Our results are in agreement with findings from our earlier clinical study demonstrating that low-current nerve stimulation does not result in significant discomfort to the patient. 24Similarly, Koscielniak-Nielson et al.  25found no difference in a patient’s perception of electrical stimulation as being painful using “short” (0.1 ms) and “long” (0.3 ms) pulse durations. Nonetheless, some patients do experience discomfort during nerve localization with electrical stimulation. 26As our results suggest, discomfort is more often elicited with a stimulating current of higher as compared with lower intensity. For example, at a commonly used stimulus duration of 0.1 ms, the median current at which discomfort (VAS = 3) occurred was 2.1 mA (range, 0.8–5.0 mA) for the interscalene and 1.7 mA (range, 0.35–4.0 mA) for the femoral nerve block. The discomfort level varied among the study subjects, and in two volunteers, discomfort (VAS score ≥3) could not be elicited even at a maximum current output of 5 mA.

A reversal of polarity may occur in clinical practice when the cables to the nerve stimulator are erroneously connected. Similar to the results of Tulchinsky et al. , 27our data indicate that a reversal of polarity from the usual negative to positive results in almost a threefold increase in the current required to elicit a motor response.
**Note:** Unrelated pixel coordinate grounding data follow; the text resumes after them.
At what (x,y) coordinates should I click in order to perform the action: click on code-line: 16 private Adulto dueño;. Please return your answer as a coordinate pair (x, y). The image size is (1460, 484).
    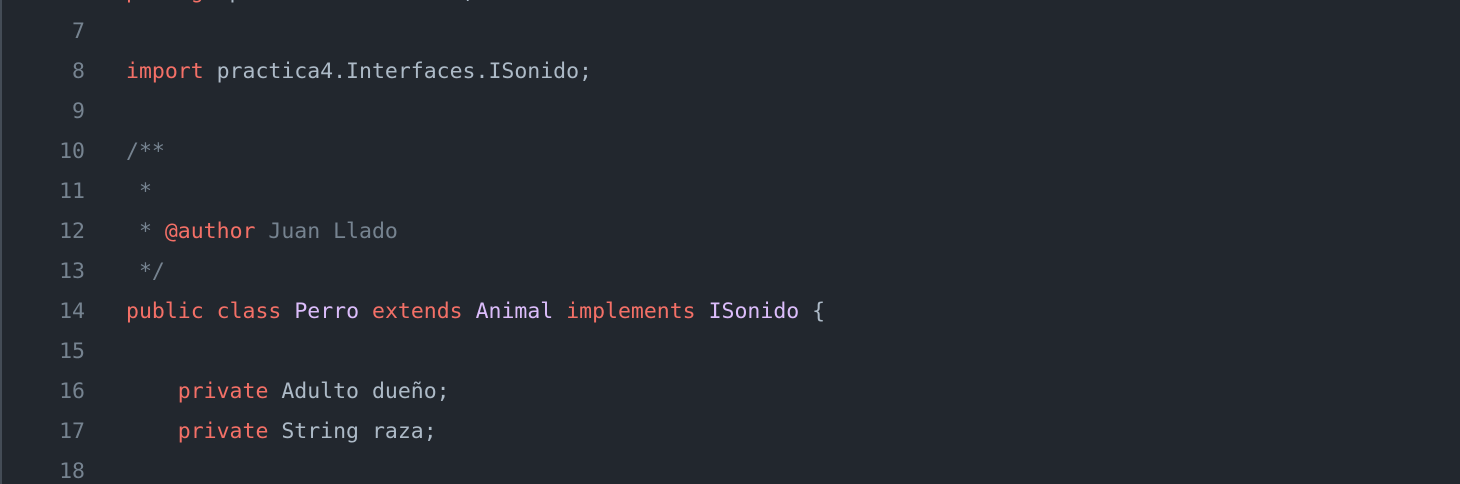
    Looking at the image, I should click on (731, 392).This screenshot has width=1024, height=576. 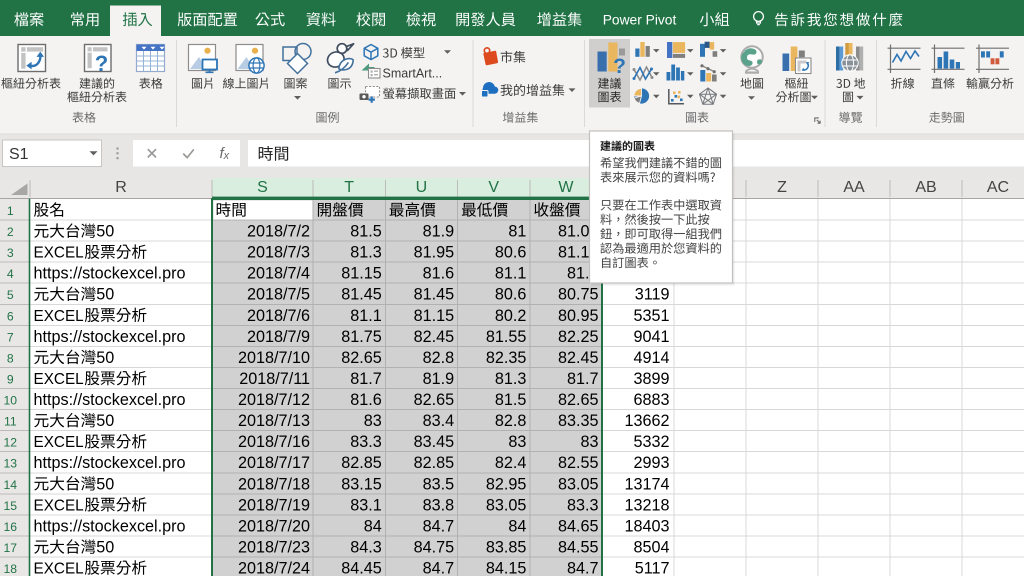 What do you see at coordinates (652, 295) in the screenshot?
I see `svg-text: 3119` at bounding box center [652, 295].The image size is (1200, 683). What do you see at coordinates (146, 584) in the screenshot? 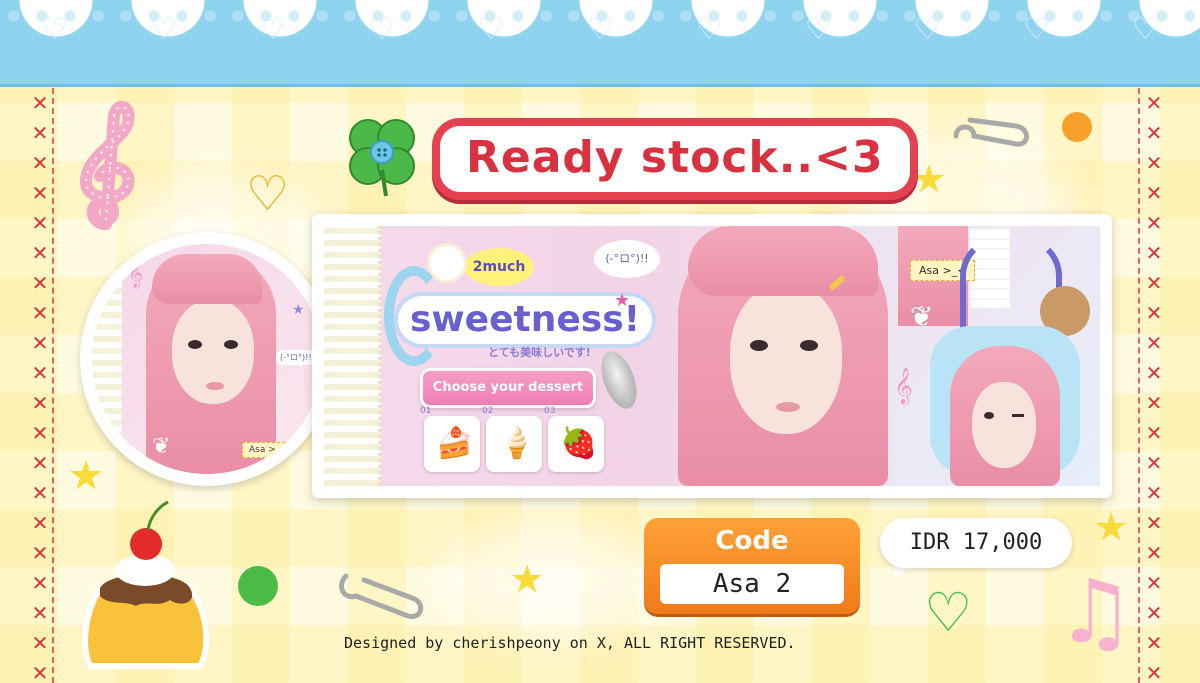
I see `pudding-icon` at bounding box center [146, 584].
A potential limitation of our study was that subjects were exposed to multiple events and measurements during a relatively short period of time (30 min per block per volunteer). Although these occurred in random order, it is possible that this may have resulted in altered pain perception as the volunteers accommodated to nerve stimulation. It is also unknown whether multiple stimulations may have increased the threshold for a motor response. Finally, nerve stimulation in patients may be more uncomfortable because of local pathology (e.g. , fracture, arthritis) as compared with healthy volunteers.

In summary, under the conditions of our study, the site of placement of the cutaneous electrode is not important during nerve localization for peripheral nerve blocks. The duration of the stimulus can have a significant impact on the intensity of current required to stimulate the nerve as well as on the magnitude of the motor response obtained. Currents of greater intensity result in more pronounced motor responses and consequently may cause greater patient discomfort, regardless of the current pulse duration used. However, selecting a current duration (0.05–1.0 ms) specifically to preferentially stimulate sensory or motor components of a mixed nerve does not seem to be important. Finally, special attention must be paid to polarity because an erroneous connection of cables may lead to errors in estimating the needle–nerve relation.